My tunnel is a tunnelbroker.net /64 (I have 2x /48's, 2x /64's, but lets keep this simple!). All IP info, of course, is obscured, and should be replaced by your own. Also, $LAN will be used to denote internal iface, $WAN to denote external. This is not complete, by any means. Please, feel free to add / argue / contradict where appropriate, or just 'cause ya' don't like me!!
My tunnel info:
Global Tunnel ID: 12345 Local Tunnel ID: 123
Tunnel Endpoints
Server IPv4 address: 123.456.789.2
Server IPv6 address: 2001:456:abc0:123::1/64
Client IPv4 address: 98.76.54.32
Client IPv6 address: 2001:456:abc0:123::2/64
Available DNS Resolvers
Anycasted IPv6 Caching Nameserver: 2001:470:20::2
Anycasted IPv4 Caching Nameserver: 74.82.42.42
Routed IPv6 Prefixes and rDNS Delegations
Routed /64: 2001:456:abc1:123::/64
And, here's their example config, for linux-route2:
modprobe ipv6
ip tunnel add he-ipv6 mode sit remote 123.456.789.2 local 98.76.54.32 ttl 255
ip link set he-ipv6 up
ip addr add 2001:456:abc0:123::2/64 dev he-ipv6
ip route add ::/0 dev he-ipv6
ip -f inet6 addr
Here's what I did, that worx (please note old and new. Old way was flaky, as the firewall default DROP policy loads AFTER Network loads, and only permits NEW connections of allowed sort. Thus, the tunnel being already connected, it is blocked, it seems, much of the time):
OLD WAY:sudo vim /etc/ebox/hooks/network.postsetconf
NEW WAY:sudo vim /etc/ebox/hooks/firewall.postsetconf
In that file, I've entered
#!/bin/sh
###When I get it all figured out, the following commented lines will automatically update my tunnel endpoint address, when it changes:
#https://ipv4.tunnelbroker.net/ipv4_end.php?ipv4b=$IPV4ADDR&pass=$MD5PASS&user_id=$USERID&tunnel_id=$GTUNID
#$IPV4ADDR = The new IPv4 Endpoint (AUTO to use the requesting client's IP address)

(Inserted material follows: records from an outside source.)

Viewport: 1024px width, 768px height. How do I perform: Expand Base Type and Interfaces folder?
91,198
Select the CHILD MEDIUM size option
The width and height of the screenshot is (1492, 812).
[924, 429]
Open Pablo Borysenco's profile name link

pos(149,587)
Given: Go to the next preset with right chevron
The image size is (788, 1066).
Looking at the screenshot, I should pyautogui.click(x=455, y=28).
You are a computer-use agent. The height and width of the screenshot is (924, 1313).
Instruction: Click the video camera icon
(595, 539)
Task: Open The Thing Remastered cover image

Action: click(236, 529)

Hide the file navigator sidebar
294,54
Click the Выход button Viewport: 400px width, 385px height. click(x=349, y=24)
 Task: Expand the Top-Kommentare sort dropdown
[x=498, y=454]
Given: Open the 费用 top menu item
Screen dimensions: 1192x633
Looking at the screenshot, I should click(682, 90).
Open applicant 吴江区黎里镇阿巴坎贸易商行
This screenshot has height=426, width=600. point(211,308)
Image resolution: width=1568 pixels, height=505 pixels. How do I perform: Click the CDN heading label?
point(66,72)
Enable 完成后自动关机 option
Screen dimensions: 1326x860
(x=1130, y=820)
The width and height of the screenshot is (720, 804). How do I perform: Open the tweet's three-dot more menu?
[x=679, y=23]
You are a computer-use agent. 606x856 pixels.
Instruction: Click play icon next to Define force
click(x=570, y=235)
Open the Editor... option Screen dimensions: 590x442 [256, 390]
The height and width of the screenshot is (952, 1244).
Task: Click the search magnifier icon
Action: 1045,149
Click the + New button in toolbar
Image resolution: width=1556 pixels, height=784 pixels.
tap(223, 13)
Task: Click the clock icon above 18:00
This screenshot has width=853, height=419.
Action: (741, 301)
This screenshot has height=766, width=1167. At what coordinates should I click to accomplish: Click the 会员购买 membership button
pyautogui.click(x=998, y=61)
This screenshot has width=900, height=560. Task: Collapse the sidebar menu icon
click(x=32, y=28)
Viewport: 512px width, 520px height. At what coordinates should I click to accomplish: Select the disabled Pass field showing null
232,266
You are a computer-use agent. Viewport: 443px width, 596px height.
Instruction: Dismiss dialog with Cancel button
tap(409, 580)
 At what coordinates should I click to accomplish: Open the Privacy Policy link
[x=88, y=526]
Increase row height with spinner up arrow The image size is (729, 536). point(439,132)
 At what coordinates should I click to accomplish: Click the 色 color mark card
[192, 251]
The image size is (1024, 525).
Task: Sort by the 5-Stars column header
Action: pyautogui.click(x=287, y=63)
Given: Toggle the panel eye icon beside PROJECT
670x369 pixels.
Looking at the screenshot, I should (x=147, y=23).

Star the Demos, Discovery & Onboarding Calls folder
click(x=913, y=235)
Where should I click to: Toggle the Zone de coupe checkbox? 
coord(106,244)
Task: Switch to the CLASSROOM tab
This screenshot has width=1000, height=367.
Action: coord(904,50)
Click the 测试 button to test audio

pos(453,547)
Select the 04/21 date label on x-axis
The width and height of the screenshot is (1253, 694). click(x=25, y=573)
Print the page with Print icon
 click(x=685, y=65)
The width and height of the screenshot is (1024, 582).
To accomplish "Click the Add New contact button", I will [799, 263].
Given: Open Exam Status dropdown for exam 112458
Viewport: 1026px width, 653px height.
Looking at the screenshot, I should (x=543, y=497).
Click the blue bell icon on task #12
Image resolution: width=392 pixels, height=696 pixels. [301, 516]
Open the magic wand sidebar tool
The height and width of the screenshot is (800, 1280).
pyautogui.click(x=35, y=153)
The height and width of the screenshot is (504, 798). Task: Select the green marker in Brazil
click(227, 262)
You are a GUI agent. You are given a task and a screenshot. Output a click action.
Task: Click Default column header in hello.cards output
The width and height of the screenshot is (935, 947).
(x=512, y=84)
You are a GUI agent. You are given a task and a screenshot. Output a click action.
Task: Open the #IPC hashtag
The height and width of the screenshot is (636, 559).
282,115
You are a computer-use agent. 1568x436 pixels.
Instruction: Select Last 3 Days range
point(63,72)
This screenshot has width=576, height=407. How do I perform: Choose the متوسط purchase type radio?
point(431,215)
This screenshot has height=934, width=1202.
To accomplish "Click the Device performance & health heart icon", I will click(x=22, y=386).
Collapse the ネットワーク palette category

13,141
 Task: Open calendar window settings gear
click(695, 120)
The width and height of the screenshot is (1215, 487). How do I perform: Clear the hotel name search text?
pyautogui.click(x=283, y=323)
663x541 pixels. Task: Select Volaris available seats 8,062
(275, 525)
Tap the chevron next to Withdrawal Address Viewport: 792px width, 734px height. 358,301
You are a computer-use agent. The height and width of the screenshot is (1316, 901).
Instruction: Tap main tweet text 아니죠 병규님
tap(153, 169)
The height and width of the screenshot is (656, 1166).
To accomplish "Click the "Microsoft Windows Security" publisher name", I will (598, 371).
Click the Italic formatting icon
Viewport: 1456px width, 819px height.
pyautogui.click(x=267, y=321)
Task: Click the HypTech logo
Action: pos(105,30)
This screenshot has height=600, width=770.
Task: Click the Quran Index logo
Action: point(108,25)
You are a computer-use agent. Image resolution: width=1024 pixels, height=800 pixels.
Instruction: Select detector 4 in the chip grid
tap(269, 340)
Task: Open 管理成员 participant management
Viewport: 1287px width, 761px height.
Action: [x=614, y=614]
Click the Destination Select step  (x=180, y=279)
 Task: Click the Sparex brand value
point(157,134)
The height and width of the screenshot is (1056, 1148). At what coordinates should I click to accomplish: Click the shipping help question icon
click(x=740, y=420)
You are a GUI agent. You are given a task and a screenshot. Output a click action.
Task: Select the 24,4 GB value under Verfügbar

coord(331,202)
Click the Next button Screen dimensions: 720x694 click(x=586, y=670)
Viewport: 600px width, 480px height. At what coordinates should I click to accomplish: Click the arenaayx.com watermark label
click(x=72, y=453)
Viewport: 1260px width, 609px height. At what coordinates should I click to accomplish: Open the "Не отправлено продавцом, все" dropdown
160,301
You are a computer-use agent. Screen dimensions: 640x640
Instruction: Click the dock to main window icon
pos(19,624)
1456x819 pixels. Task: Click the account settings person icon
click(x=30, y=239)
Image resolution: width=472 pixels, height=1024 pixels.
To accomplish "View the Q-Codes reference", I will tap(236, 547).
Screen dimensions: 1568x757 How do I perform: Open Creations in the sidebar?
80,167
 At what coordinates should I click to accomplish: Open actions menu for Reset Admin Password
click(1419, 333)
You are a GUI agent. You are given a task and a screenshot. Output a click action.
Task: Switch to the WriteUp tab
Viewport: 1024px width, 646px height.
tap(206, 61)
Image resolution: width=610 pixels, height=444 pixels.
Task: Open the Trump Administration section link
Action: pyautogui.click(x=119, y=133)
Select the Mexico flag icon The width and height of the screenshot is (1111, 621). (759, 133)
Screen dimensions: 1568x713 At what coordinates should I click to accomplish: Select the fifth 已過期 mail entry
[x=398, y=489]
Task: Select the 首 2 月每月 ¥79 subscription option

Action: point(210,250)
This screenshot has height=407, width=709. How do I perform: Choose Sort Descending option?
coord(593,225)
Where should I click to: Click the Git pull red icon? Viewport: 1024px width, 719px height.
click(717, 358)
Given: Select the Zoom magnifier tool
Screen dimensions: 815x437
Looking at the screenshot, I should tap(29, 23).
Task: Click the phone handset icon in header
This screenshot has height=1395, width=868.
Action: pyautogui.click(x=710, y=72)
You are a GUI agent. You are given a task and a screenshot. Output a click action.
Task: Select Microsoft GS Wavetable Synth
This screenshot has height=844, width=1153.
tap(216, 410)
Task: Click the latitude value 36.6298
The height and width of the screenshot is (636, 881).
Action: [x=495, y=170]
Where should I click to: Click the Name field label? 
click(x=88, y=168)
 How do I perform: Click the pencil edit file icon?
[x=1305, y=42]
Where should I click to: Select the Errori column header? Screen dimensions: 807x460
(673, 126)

#$MD5PASS = The MD5 Hash of your password
#$USERID = The UserID from the main page of the tunnelbroker (not your username)
#$GTUNID = The Global Tunnel ID from the tunnel_details page
ip tunnel add he-ipv6 mode sit remote 123.456.789.2 local 98.76.54.32 ttl 255
ip link set he-ipv6 up
ip addr add 2001:456:abc0:123::2/64 dev he-ipv6
ip route add ::/0 dev he-ipv6
ip -6 addr add 2001:456:abc1:123::1/64 dev $LAN
echo "nameserver 2001:470:20::2" >> /etc/resolv.conf
exit 0
Save and exit that file, then:
sudo chmod +x /etc/ebox/hooks/firewall.postsetconf
At this point, the next time you make any changes to your network settings, and save them, your tunnel will be created, and every time thereafter.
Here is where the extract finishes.